### Text section

Mr. RICHARDS. And there is not much water to fight over, at that. Mr. BANNISTER. I started to say that that reclamation association is a western association, composed of delegates from all of these States. The particular purpose of that association is to further the work of the Federal Government. And yet in October, in its platform, what resolution did it adopt? It adopted a resolution to the effect that, before there should be any more Federal reclamation there should be the requirement of a compact between the States in which the project was to be situated.

Mr. RAKER. I can not follow your reasoning on that, somehow; perhaps it is my fault.

Mr. BANNISTER. No: the fault is mine, if I do not make myself clear.

Mr. RAKER. No. I thought the water was to be used by the first claimant, if he could show a beneficial use, and not let it run to waste and unused because somebody else, 10 or 15 years later, might figure on some other use of it. I have always thought that that was the real principle of using water.

Mr. BANNISTER. The appropriators do have a right to use water in the order of their appropriations, and if all the water has not been appropriated at any given time no one can hold the water up just for spite, because that would be a waste.

Mr. RAKER. Well, would not that be the effect of your theory of the States controlling it? If there was a stream of water running along a State line that was not used by the upper States, and there was no immediate prospect that the upper States could use it——— Mr. BANNISTER (interposing). Then the lower States could use it and, if interstate priority is the governing principle, could continue to hold it.

Mr. RAKER. And, therefore, they would use it for a beneficial use: and they ought to be permitted to do that, rather than have it saved for some imaginary use in 50 or 100 years, and let it run to waste in the meantime.

Mr. BANNISTER. Under the compact, the lower States could use the water allotted to the upper States by that document until the time comes for the upper States to use it; and the upper States could do the same thing as to water allotted to the lower States. The rule works both ways.

Mr. RAKER. Then it would be a very bad state of affairs for a man to put in $50,000,000 or $100,000,000, and then have somebody above him take the water and destroy his works later on.

Mr. BANNISTER. That man before putting in his $50,000,000 or $100.000.000 should see to it that he knows what the quantity of water will be that his State will enjoy. And he should not be allowed to use more than that, and his State should not be allowed--whether it is my State or some other State-more than that quantity at the sacrifice of the economic future of another State.

Mr. RAKER. Is that not contrary to the decisions and the doctrines that have been laid down in many of the Western States?

Mr. BANNISTER. Why, no.

Mr. RAKER. If the water is unused, the first man that makes application gets the right to use it, against all subsequent comers, does he not!

Mr. BANNISTER. Within the boundaries of a single State, yes.

### What to do
Write the next few exchanges of the hearing transcript on interstate water rights, starting after Mr. Bannister's reply "Within the boundaries of a single State, yes." The data that comes next has nothing to do with the hearing transcript.

### Given information
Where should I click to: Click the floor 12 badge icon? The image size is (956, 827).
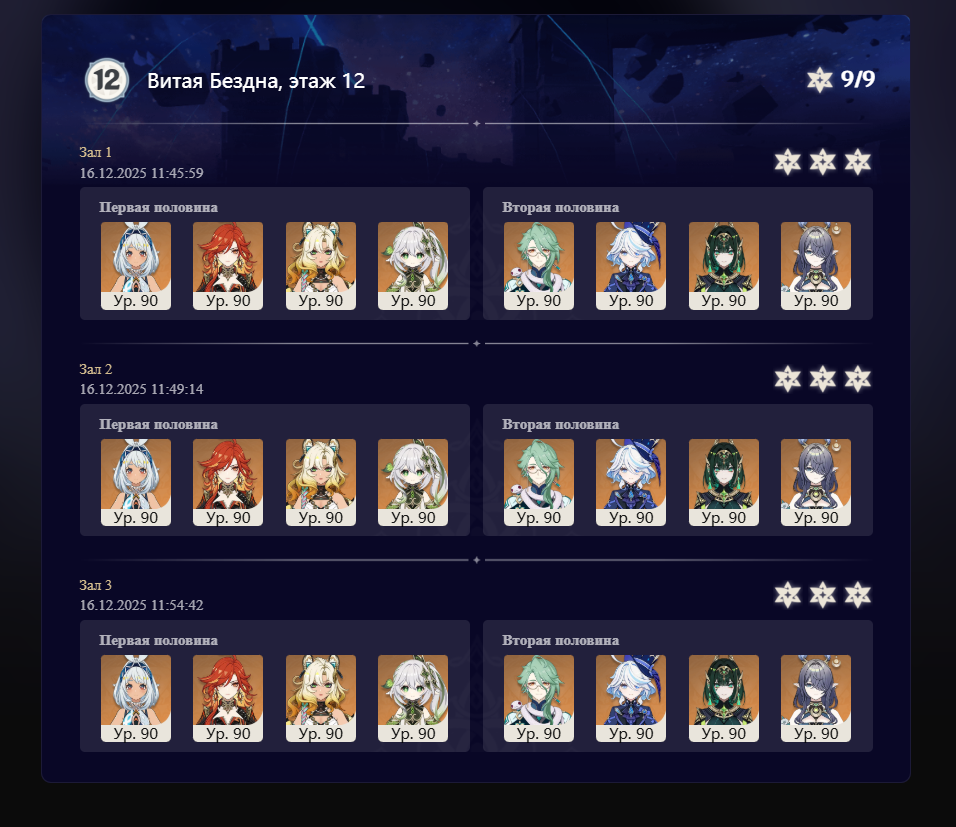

### Answer to the task
Mr. RAKER. I know; but the courts have held that the boundaries do not prevent that rule

Mr. BANISTER (interposing). They have not held that. There are only two decisions on that subject, Judge Raker; that is the Kansas case and the Wyoming case: and the Kansas case says that priorities are not to obtain as between States: that the principle of equitable division is to obtain. The other case says that, with the certain modifications I have mentioned, the principle of priority, within State lines-or intrastate priority, as I call it-shall obtain. But both decisions say that when the controversy is between an appropriating State and a State that fundamentally is a riparian-law State, the principle of equitable division shall apply; and that is the reason-California being fundamentally a riparian-law State, and the other States being fundamentally appropriation States, the principle of equitable division applies to the Colorado River. California is to be one of the users of the river for irrigation and

power.

Mr. Chairman, I was asked yesterday to submit some figures.
Mr. SINNOTT. You say California is a riparian State?

Mr. BANNISTER. California is fundamentally a riparian State. Mr. SINNOTT. Well, that is modified; it is not the eastern doctrine of riparian rights.

Mr. BANNISTER. It is fundamentally a riparian State. I beg your pardon, are you from California?

Mr. SINNOTT. No; I am from Oregon.

Mr. BANNISTER. Well, Oregon and Washington are the same as California; they are all fundamentally riparian States. And in California, the great case was the case of Lux v. Haggin.

Mr. SINNOTT. What do you mean by being "fundamentally a riparian State"? Do you mean having the water flow down undiminished and unpolluted?

Mr. RAKER. It is the common-law doctrine of riparian rights.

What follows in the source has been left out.